◆ Problem description ◆
Of all the lines below, output only those starting at the one with "This screenshot has width=912, height=513." and ending at the one with "Given: Show the full OCID value", both ends included, exactly as written.

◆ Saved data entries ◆
——
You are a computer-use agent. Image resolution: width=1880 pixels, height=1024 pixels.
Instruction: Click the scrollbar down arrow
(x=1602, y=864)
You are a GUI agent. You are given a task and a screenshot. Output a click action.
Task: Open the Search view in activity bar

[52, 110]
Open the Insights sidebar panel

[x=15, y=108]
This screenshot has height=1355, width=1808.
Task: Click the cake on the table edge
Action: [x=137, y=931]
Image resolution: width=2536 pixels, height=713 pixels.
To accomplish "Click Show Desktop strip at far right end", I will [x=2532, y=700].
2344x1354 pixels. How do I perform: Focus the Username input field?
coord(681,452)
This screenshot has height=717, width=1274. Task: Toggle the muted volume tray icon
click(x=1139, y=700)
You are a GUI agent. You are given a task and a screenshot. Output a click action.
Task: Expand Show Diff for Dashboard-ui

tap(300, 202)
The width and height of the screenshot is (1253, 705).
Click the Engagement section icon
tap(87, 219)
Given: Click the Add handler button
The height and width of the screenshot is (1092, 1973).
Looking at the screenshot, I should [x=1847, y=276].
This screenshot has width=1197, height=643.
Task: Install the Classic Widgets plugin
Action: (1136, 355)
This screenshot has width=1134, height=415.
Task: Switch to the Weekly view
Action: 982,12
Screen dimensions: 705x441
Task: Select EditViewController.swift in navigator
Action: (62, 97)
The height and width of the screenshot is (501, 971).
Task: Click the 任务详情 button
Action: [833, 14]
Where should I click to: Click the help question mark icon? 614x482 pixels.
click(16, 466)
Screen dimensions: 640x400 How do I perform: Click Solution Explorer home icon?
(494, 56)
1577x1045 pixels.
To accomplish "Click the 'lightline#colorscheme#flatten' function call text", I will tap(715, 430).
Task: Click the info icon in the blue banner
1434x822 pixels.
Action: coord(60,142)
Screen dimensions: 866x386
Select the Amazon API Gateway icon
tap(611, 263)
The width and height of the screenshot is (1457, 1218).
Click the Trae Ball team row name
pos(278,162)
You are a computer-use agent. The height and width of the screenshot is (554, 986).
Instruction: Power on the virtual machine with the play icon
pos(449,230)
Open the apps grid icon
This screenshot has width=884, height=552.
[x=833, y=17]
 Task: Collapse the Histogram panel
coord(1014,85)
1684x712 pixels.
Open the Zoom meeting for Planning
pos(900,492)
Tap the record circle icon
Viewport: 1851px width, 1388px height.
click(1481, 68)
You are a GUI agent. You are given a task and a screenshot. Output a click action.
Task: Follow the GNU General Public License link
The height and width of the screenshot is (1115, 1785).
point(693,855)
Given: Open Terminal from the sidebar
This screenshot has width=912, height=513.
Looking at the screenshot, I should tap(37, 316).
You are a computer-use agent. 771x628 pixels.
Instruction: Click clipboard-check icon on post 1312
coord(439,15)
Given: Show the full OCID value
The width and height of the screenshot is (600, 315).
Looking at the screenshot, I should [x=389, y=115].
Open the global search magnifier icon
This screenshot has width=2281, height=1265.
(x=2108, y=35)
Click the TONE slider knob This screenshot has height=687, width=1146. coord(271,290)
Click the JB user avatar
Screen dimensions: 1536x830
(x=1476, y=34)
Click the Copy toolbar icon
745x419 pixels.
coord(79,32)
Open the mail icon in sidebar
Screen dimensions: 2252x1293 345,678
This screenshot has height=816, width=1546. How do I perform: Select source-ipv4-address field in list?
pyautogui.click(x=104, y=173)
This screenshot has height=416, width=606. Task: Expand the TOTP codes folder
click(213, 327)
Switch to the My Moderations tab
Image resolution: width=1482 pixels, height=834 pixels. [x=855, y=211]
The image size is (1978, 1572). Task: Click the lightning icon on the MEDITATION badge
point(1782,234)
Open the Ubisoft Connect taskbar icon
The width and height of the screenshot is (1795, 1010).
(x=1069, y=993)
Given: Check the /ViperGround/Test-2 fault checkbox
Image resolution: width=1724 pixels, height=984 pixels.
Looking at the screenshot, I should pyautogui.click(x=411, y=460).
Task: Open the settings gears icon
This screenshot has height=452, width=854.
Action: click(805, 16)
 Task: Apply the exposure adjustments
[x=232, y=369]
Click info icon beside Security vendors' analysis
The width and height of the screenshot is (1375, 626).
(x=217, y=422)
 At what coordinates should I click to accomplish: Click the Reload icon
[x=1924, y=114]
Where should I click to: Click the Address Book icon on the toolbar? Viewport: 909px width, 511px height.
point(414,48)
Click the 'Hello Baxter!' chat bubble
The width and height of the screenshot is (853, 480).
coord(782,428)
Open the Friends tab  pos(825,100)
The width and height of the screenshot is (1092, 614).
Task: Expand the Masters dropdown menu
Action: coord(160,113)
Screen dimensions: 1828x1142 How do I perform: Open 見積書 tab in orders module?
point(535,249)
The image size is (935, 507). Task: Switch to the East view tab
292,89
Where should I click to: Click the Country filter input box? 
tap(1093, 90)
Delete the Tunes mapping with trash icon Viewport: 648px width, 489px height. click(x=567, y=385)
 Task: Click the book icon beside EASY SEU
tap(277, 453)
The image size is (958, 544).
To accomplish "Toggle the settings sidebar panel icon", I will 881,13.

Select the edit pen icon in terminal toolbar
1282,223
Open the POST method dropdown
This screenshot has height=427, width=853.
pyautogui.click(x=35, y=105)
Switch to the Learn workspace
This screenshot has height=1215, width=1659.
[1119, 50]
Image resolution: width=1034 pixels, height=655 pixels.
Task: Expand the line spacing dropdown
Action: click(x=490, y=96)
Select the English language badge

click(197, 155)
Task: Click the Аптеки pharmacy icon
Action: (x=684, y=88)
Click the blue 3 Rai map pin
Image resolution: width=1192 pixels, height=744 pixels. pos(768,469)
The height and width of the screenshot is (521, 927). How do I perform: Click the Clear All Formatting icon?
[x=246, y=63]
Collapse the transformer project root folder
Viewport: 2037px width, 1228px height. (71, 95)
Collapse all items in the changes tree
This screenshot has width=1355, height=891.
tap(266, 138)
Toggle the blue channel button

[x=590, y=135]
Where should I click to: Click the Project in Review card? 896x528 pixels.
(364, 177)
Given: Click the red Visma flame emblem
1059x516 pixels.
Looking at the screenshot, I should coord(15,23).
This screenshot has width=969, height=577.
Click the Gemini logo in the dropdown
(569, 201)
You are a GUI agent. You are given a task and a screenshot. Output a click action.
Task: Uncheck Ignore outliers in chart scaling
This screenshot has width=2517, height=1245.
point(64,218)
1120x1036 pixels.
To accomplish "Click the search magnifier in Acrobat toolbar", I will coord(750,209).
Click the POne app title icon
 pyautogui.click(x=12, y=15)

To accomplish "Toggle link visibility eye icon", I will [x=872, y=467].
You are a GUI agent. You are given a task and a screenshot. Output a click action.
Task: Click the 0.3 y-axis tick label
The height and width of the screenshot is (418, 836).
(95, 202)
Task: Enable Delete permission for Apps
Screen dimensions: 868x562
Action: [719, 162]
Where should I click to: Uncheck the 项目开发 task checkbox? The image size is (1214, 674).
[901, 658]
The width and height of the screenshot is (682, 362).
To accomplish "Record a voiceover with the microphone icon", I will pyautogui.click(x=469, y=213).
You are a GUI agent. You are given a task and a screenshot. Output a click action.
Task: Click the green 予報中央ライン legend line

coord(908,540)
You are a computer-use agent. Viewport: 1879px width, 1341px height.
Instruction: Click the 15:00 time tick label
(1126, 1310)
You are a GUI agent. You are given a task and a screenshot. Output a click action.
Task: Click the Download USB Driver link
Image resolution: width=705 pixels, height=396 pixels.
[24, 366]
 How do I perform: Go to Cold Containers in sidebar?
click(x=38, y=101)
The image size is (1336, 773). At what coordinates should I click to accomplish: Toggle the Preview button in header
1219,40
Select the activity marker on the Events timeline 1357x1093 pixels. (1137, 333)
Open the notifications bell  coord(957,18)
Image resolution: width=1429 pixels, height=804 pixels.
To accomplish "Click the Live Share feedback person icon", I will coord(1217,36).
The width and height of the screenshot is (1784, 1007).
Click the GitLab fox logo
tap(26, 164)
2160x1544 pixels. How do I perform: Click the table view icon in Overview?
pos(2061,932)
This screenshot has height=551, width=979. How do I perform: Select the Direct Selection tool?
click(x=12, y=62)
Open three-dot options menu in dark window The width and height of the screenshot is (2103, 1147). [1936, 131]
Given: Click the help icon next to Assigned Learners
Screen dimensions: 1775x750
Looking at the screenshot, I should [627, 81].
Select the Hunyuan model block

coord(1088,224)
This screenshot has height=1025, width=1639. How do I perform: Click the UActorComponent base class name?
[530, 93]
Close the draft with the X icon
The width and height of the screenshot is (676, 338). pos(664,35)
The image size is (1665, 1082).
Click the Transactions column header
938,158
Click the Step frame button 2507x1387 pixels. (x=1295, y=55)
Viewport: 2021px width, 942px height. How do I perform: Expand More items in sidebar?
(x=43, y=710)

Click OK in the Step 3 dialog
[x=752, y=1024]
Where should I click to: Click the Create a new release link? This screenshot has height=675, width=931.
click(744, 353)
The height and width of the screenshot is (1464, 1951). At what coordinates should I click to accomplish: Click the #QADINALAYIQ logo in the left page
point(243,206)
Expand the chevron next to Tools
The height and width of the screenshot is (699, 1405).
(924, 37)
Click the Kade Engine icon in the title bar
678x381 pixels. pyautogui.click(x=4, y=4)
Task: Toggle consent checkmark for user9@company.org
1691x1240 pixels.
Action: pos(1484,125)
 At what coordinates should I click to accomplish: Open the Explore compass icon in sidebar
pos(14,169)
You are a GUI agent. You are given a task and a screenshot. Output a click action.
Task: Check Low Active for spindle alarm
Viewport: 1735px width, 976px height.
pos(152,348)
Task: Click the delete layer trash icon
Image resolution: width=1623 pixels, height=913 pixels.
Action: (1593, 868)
——
◆ Response box ◆
This screenshot has width=912, height=513.
Looking at the screenshot, I should tap(37, 316).
You are a computer-use agent. 771x628 pixels.
Instruction: Click clipboard-check icon on post 1312
coord(439,15)
Given: Show the full OCID value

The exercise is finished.